The process measures refer to particular procedures in health care process that can lead to desirable or detrimental impacts in a given outcome metric (Akmaz et al., 2019). One of the process measures that can be used for CQI is conversion efficiency, which assesses the waste generated by an existing process while changing inputs to resourceful products and services. Ineffective organizations utilize more resources with higher costs as opposed to services and products. The other process measure is quality measures, which establishes whether or not the health care organizations or providers are adhering to the existing standards protocols operating in the organization. These process measures are critical in guiding and demonstrating what providers and organizations does to support health of individuals.  

One Outcome Measure that can be used for CQI 

The outcomes emanate from care results. Outcome measures show the impacts of health care. Outcome measures characterize the manner in which the system influences patient values, welfare, and overall health. Moreover, outcome measures help in establishing whether or not the protocol produces the desired results. Outcome measures are influenced by various factors, with some being beyond the control of health care providers (Naik & Catic, 2021). One of the outcome measures that can be used for CQI is mortality rates. Mortality rates characterize the percentage of patients who died as a result of a medical intervention such as surgery or surgical morality rates. It is imperative to utilize risk adjustment methods like patient health statuses to take responsibilities of the influencing factors.  

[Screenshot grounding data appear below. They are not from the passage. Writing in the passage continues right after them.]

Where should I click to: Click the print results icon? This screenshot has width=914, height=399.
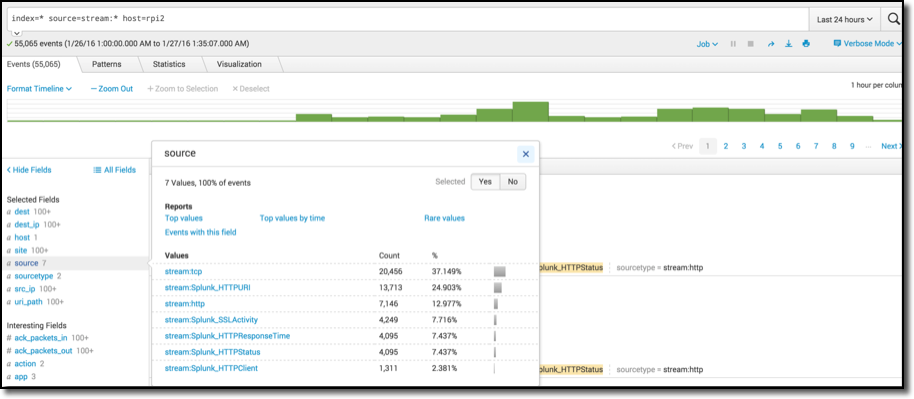point(806,44)
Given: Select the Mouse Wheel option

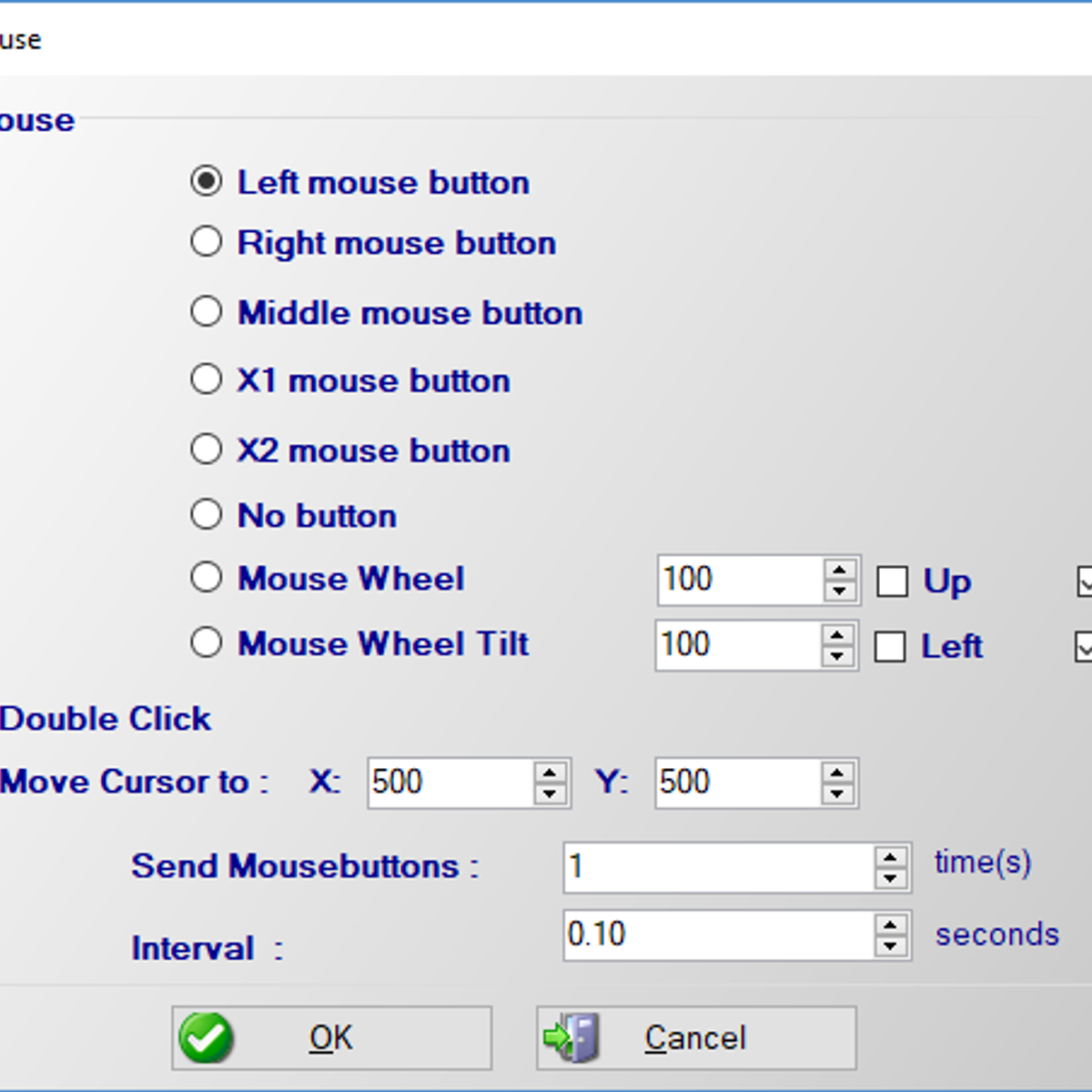Looking at the screenshot, I should click(207, 577).
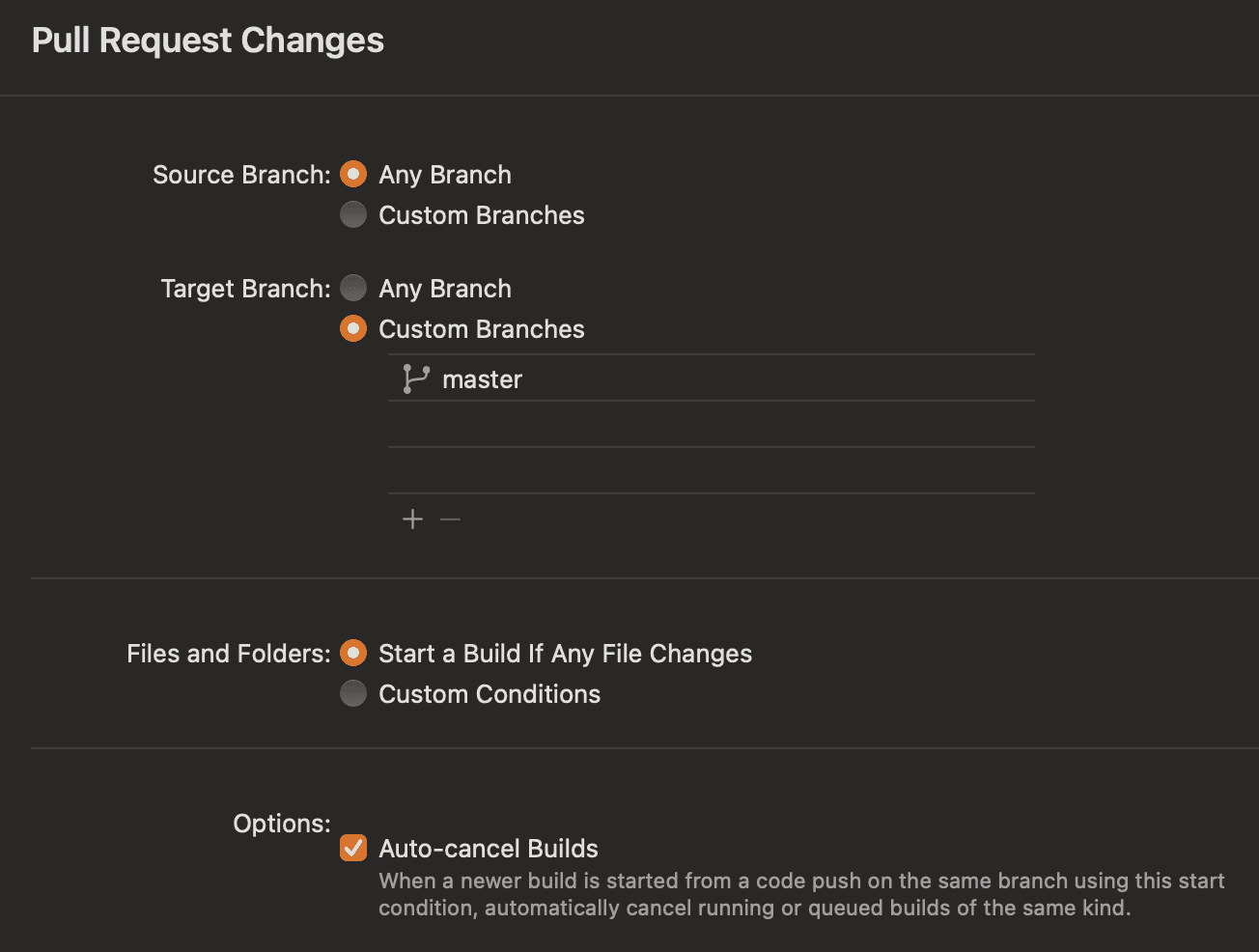Click the Files and Folders label
Viewport: 1259px width, 952px height.
(229, 654)
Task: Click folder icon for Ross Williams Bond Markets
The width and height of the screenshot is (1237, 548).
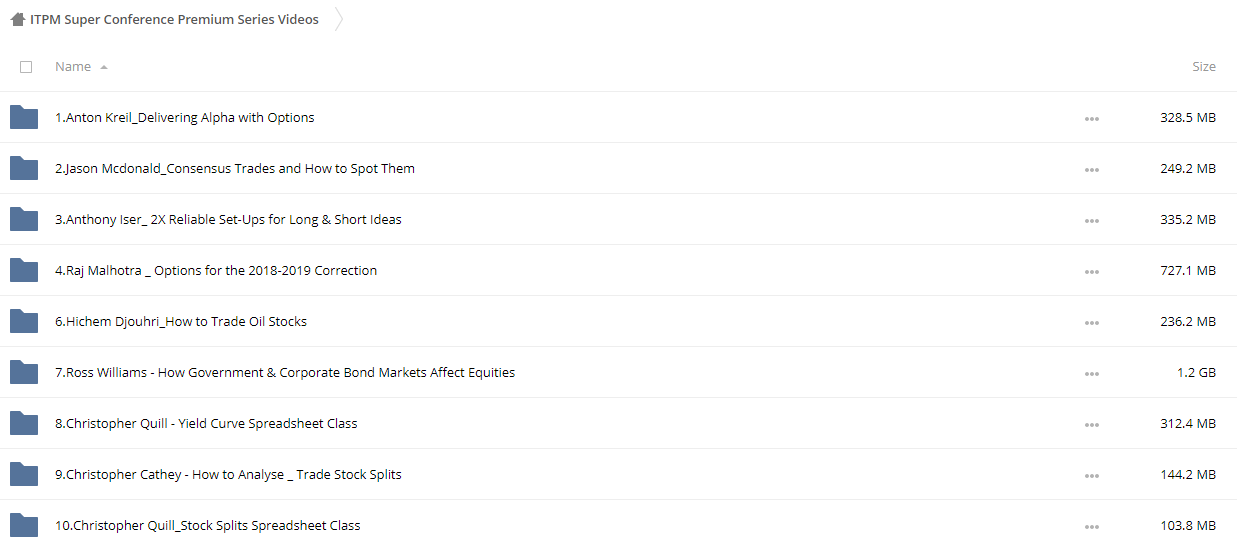Action: 24,372
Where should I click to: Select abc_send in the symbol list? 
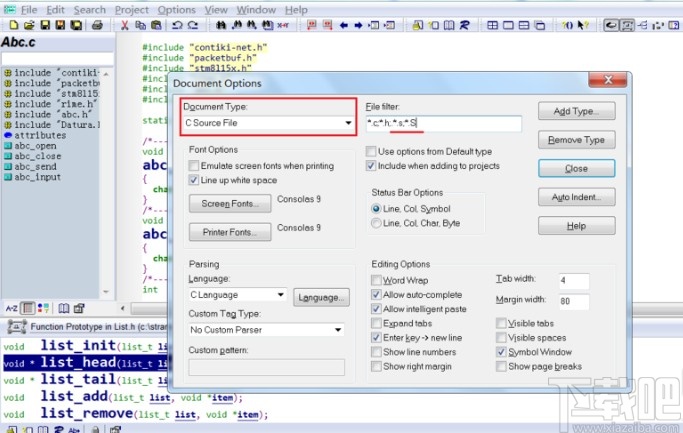point(35,166)
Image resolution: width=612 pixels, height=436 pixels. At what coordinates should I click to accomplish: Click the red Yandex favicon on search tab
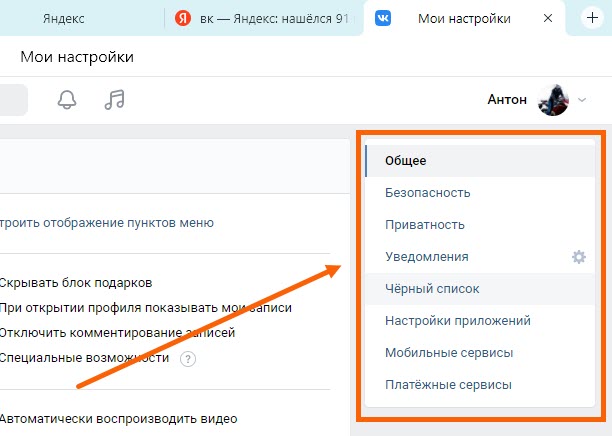183,19
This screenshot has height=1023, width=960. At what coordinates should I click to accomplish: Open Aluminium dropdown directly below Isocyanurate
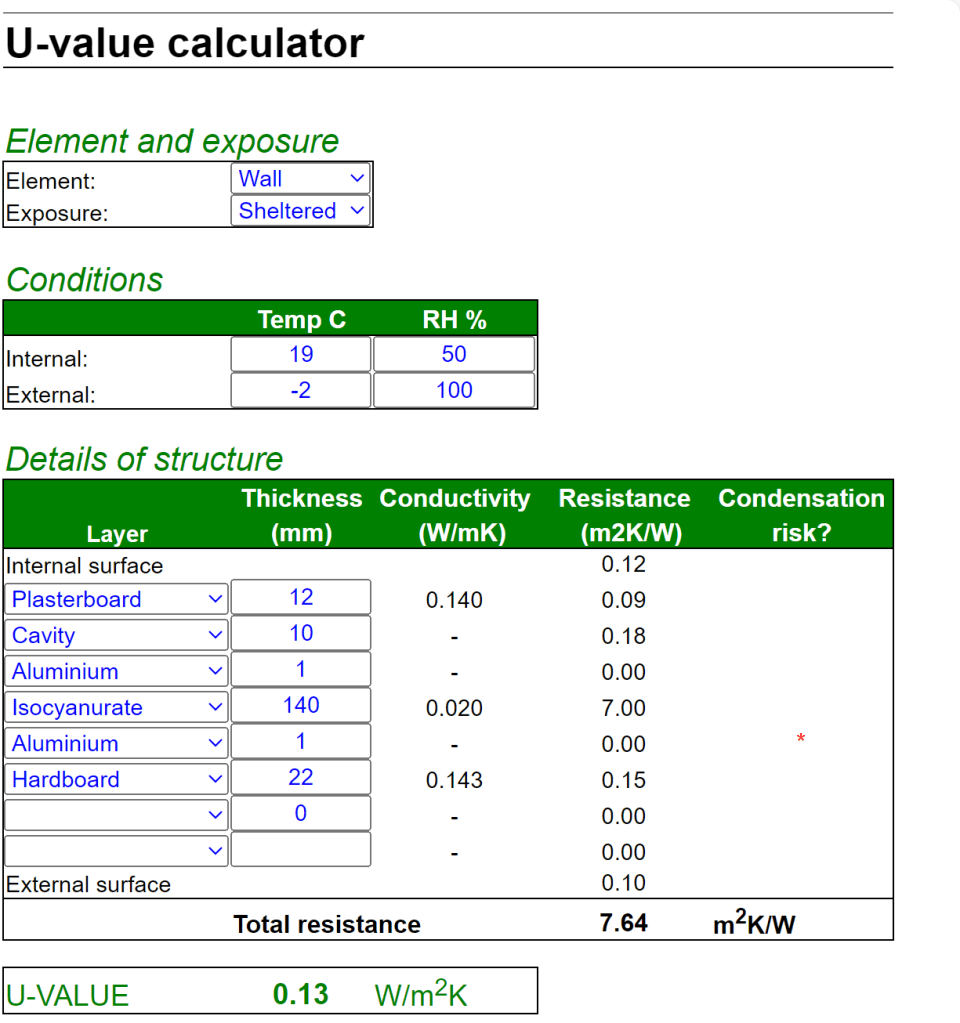pyautogui.click(x=116, y=743)
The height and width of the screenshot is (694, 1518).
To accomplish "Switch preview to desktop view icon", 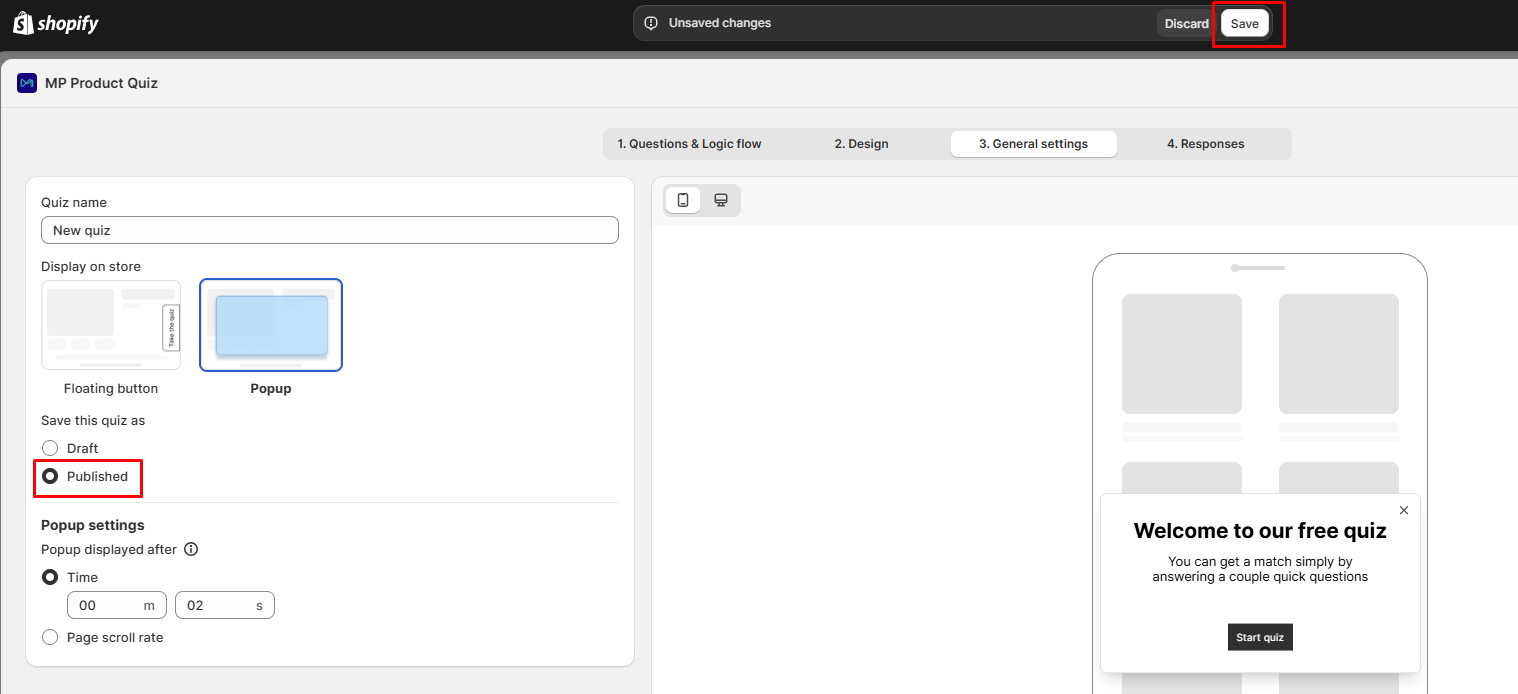I will 720,200.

A Description of why each Measure was Chosen 

In the process measure, quality measure was chosen. It establishes whether or not the health care organizations or providers are adhering to the existing standards protocols operating in the organization. The rationale for choosing quality measures is based on its structured approach in assessing the processes and performance of the system, then identifying the required improvements in critical areas such as operations or functions (Akmaz et al., 2019). On the other hand, conversion efficiency was chosen because it helps in assessing wastes generated by a process while converting inputs to resourceful services and products.  

In the outcome measure, mortality rates were chosen to be used for CQI. For instance, surgical mortality rates act a critical outcome measure since it involves deaths prior to discharge among patients who have undergone surgical interventions in a theatre during the relevant admission. Essentially, the incidences of surgical mortality rates continue to grow and are a major concern in health care system. As such, there is need for continuous accentuation of surgical services, complication, and deaths since they measure crucial patients’ outcomes to establish shortcomings, inform improvements, and maintain high standards of quality care.